Vous avez tort, mon cher et illustre confrère, de tant haïr les ouvrages médiocres ; vous n’en aurez guère d’autres à Paris. Le temps de la décadence est venu. Le xvie siècle était grossier, le dernier siècle a amené les talents, celui-ci a de l’esprit. Si par hasard il y avait quelqu’un aujourd’hui qui eût du génie, il faudrait le bien traiter.

Je vous supplie de faire souvenir de moi M. d’Argenson ; il ne doit pas oublier qu’il y a plus de quarante ans que je lui suis attaché. Le ministre peut l’oublier, mais l’homme doit s’en souvenir.

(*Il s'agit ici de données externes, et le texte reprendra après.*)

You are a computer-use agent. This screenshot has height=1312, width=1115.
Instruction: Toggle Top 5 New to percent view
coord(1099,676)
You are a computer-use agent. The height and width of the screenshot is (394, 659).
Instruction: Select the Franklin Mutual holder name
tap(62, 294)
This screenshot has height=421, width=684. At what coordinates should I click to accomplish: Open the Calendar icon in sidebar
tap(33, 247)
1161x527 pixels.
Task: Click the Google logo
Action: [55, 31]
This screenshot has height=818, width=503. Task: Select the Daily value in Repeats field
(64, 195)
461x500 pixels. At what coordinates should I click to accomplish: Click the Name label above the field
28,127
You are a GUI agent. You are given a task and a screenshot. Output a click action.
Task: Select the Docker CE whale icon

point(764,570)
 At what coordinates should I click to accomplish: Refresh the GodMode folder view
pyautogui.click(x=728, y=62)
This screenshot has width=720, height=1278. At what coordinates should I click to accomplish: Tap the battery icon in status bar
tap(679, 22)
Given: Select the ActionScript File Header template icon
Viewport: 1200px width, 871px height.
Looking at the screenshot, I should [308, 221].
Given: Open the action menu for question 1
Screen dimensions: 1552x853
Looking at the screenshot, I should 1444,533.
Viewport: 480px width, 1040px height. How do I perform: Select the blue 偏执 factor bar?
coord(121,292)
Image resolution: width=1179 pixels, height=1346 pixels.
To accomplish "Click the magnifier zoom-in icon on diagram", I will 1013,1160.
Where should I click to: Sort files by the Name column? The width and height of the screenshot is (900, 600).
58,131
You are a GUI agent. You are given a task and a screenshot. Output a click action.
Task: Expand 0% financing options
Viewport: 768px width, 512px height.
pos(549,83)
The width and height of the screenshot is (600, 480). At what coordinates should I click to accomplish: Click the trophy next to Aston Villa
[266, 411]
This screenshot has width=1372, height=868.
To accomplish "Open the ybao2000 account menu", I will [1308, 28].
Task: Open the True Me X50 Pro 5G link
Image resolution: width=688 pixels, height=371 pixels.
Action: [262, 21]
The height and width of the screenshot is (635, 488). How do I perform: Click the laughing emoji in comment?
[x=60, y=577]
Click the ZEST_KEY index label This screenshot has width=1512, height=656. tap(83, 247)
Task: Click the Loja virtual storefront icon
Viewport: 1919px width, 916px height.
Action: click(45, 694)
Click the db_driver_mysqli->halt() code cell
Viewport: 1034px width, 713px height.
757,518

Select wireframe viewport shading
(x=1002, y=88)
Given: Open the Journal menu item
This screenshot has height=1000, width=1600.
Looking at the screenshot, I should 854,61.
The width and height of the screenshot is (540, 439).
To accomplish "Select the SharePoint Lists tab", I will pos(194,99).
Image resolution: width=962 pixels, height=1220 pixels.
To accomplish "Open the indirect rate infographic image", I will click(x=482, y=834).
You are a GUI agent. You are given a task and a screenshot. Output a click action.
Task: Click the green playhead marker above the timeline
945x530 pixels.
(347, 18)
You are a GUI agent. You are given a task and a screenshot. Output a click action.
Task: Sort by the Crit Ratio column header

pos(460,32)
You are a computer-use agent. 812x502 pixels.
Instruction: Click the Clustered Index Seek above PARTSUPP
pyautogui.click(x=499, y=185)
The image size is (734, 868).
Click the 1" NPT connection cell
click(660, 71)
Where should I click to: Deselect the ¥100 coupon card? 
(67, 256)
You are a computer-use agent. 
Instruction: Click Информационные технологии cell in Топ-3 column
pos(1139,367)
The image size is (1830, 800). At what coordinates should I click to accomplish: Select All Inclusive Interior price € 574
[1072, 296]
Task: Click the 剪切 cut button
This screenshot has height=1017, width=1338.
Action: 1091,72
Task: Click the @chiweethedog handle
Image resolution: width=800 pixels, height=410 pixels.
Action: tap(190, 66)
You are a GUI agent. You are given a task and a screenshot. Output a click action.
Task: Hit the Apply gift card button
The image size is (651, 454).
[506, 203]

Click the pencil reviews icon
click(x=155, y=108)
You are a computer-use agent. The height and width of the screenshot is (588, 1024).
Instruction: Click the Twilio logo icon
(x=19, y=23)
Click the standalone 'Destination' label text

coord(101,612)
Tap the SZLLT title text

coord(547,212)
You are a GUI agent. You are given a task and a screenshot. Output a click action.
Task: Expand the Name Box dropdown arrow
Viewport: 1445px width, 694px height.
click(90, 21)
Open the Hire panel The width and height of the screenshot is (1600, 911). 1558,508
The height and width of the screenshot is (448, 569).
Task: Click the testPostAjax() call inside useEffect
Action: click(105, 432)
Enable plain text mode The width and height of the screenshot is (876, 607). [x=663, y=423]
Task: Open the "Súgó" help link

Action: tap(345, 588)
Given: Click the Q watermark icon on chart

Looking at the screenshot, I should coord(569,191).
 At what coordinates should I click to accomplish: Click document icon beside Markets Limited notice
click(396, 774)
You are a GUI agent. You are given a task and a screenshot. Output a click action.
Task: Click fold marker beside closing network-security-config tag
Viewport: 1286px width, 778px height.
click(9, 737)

Je dicte tout ce que j’écris là, parce que je ne me porte pas trop bien. Je pense tout ce que je vous dis, mais-je ne vous dis pas la moitié de ce que je pense. Si je m’étendais sur mes sentiments pour vous, sur mon estime, sur mon attachement, je serais plus diffus que tous vos académiciens.

Adieu, monsieur ; si vous voyez M. le maréchal de Noailles, donnez-lui un petit coup d’aiguillon ; le Siècle et moi nous vous serons bien obligés.

  1. Voyez la lettre du 12 mars 1754.